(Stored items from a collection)
================================
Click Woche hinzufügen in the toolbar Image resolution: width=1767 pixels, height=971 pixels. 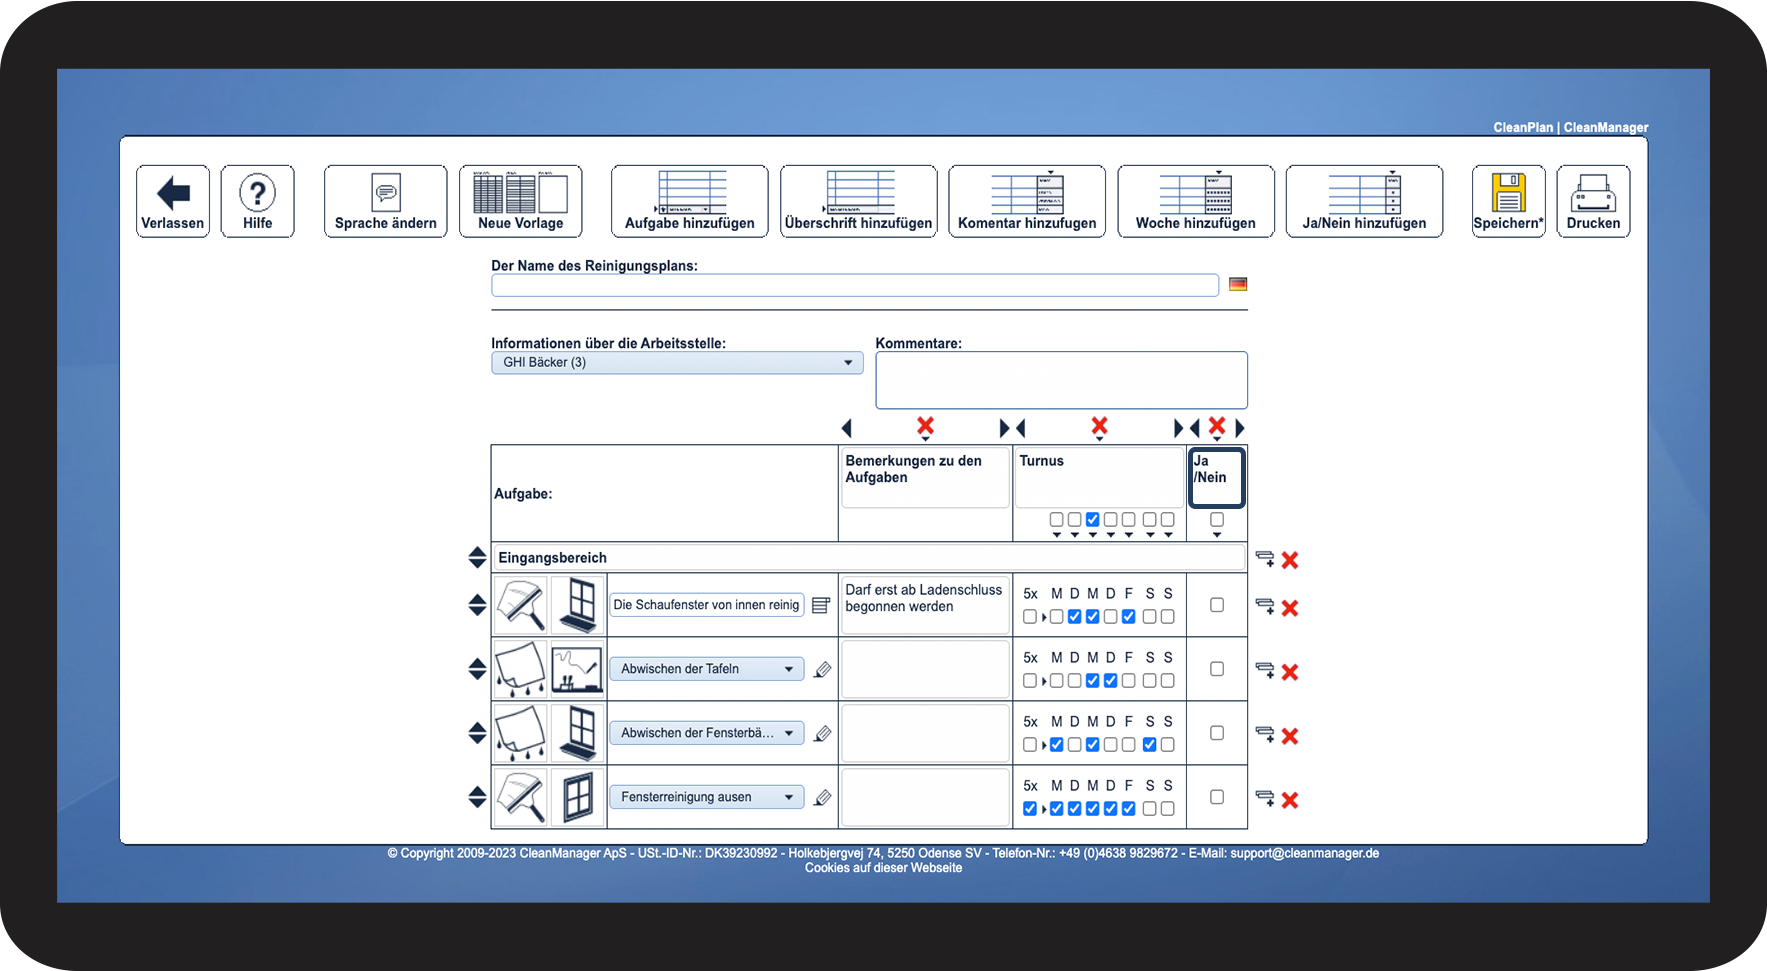click(x=1196, y=201)
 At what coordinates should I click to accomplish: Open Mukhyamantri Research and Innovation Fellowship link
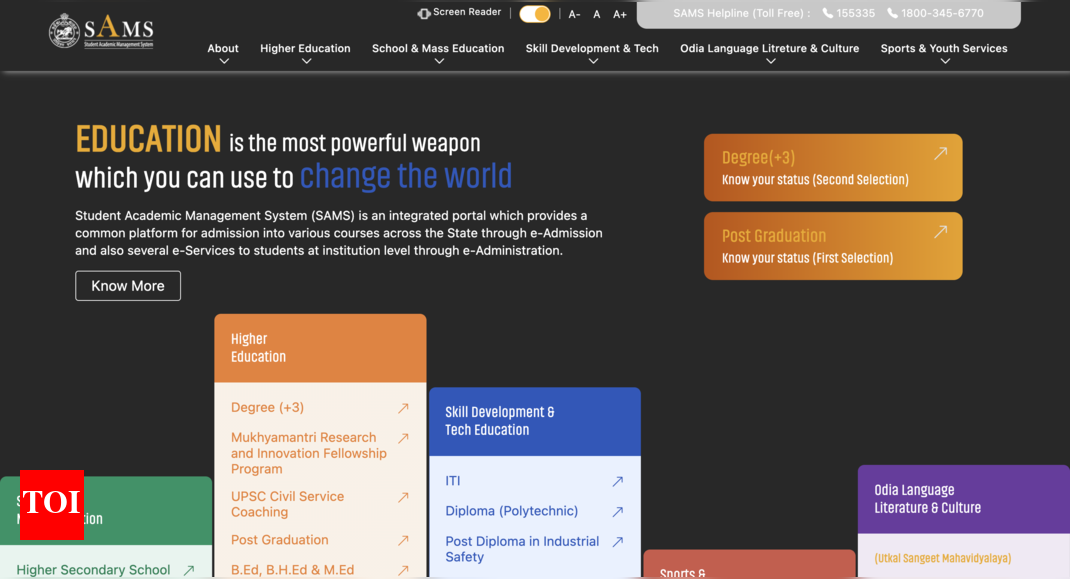308,453
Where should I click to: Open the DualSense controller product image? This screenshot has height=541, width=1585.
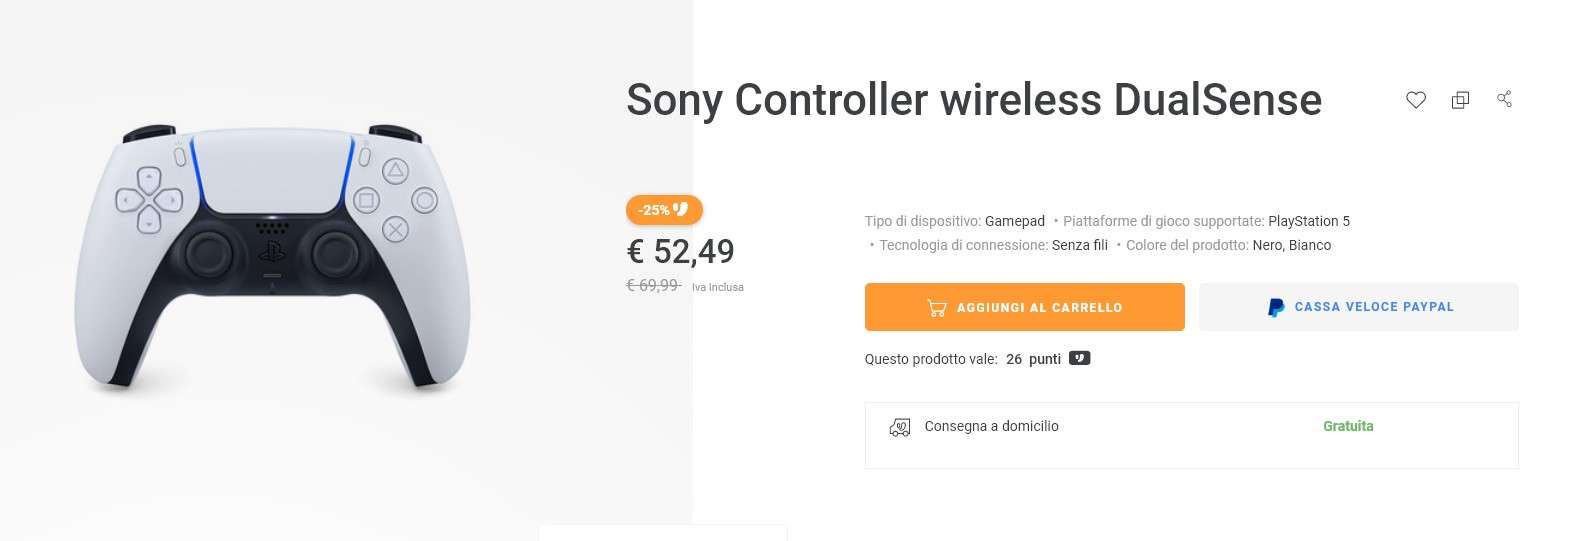click(x=272, y=258)
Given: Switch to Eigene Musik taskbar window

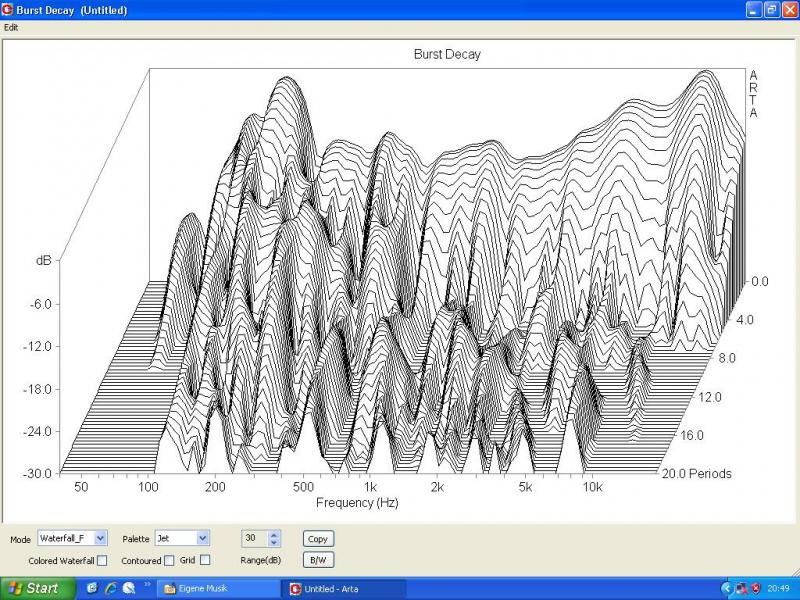Looking at the screenshot, I should click(x=214, y=588).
================================
§ **Your assignment**
Exact text is required for the lines from the one with "Where should I" through the last line of the entries, both included. Omit pictures.

§ **Result of the exercise**
Where should I click to: Open the DualSense controller product image? This screenshot has height=541, width=1585.
click(x=272, y=258)
Given: Switch to Eigene Musik taskbar window

Looking at the screenshot, I should click(x=214, y=588).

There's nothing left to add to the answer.